Their only competitor, Raytheon, acknowledges it would have been in a disadvantaged position if the air force had awarded the contract earlier this year, as planned. “They [Boeing/Lockheed] can put together a very desirable package,” says Bill Chapman, the company’s SDB II programme manager. However, Raytheon’s position was helped by the USAF’s decision to downselect to as many as two bidders in early 2006, then conduct a 42-month, $300 million risk-reduction phase. By the end of that period, Raytheon believes the technical maturity of its proposed weapon will be “very competitive” with that of the Boeing/Lockheed team, says Chapman.

Announced in late September, the Boeing/Lockheed alliance pairs the current manufacturer for SDB Increment I and the maker of the most sophisticated tri-mode seeker on the market, now in development for Lockheed’s Joint Common Missile (JCM) programme.
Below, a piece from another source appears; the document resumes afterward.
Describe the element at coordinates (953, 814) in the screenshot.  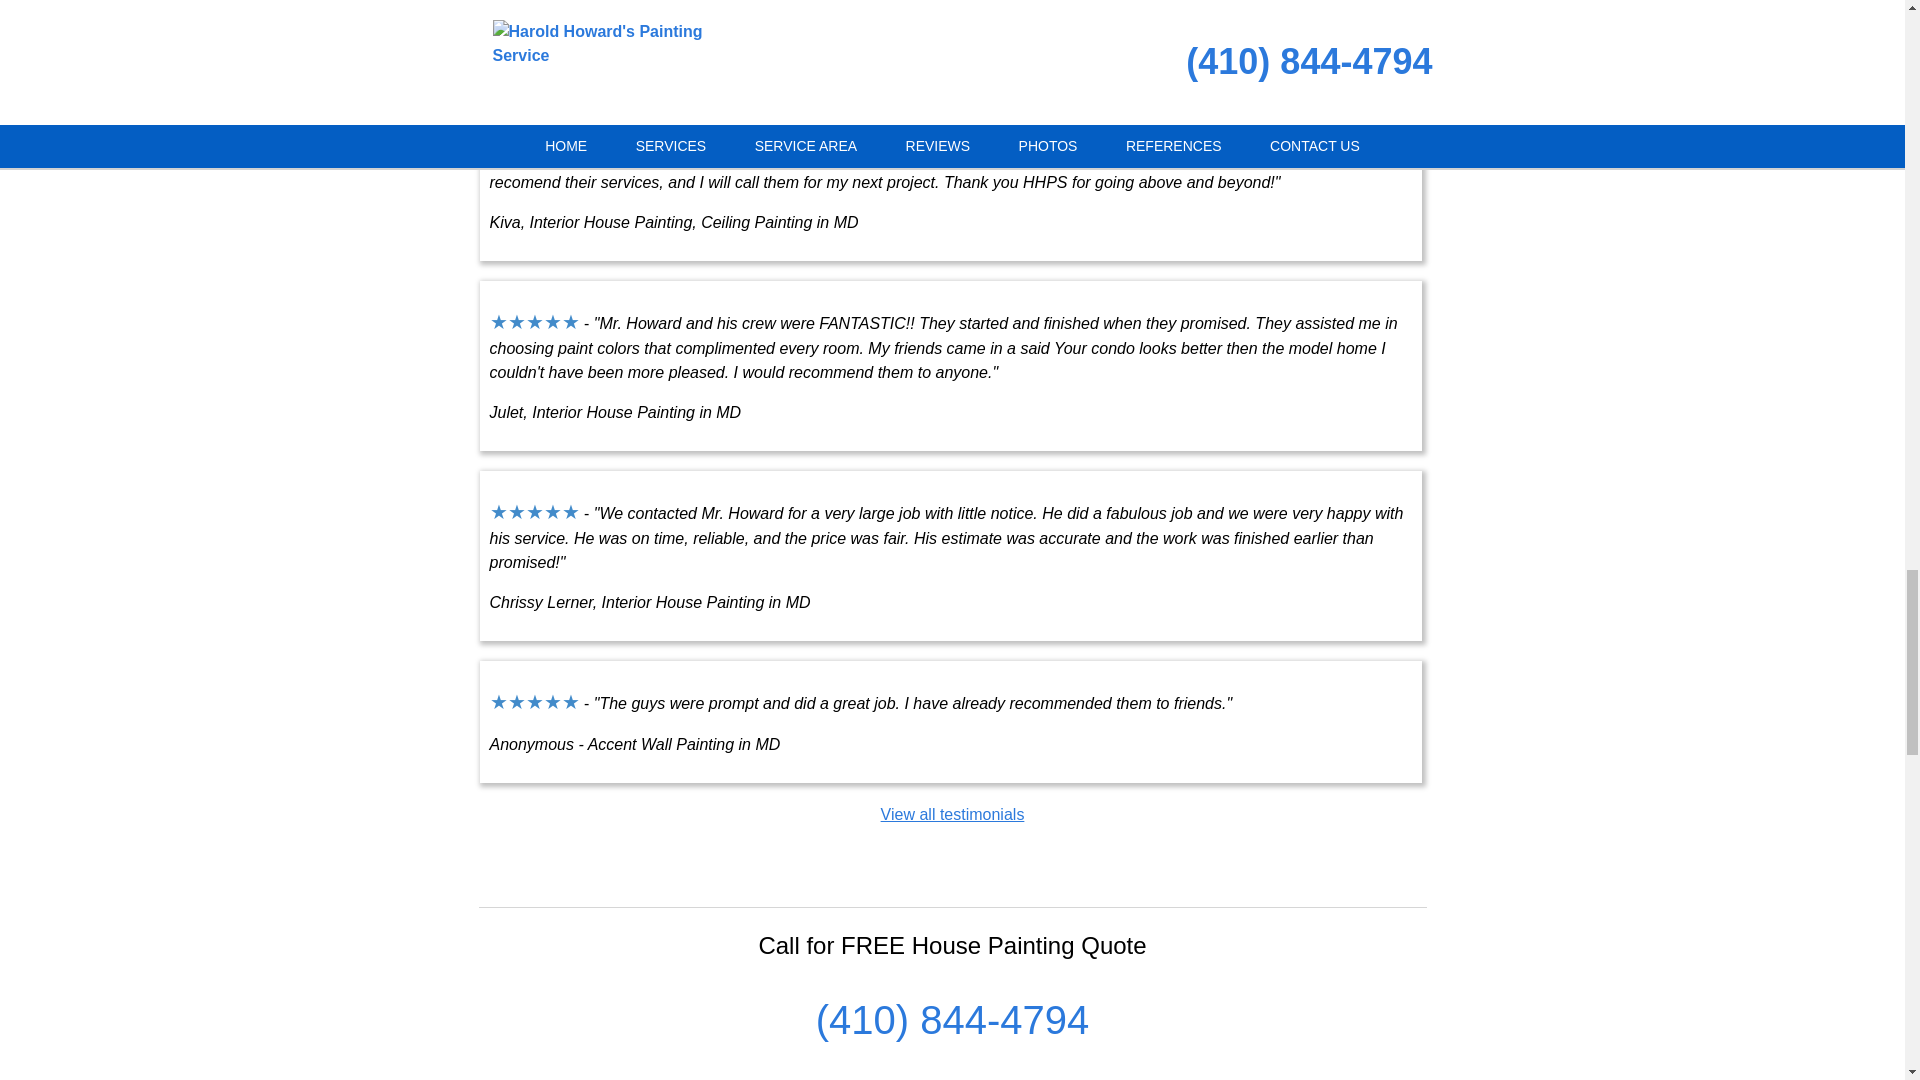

Raytheon has experience with tri-mode seekers from taking part in the risk-reduction phase of the JCM competition and through a previous development effort for the cancelled extended-range tank munition.

The SDB II project requires a tri-mode seeker less sophisticated than the JCM design, relying heavily on an emerging network of sensors feeding updated co-ordinates to the guided bomb while it is in flight. That network’s still undefined status may be another reason for the USAF’s long risk-reduction phase.

The US Defense Advance Research Projects Agency has set up a project called Quint Networking Technology, which seeks to build hardware based on the weapons datalink architecture nearing completion by the US Air Force Research Laboratory.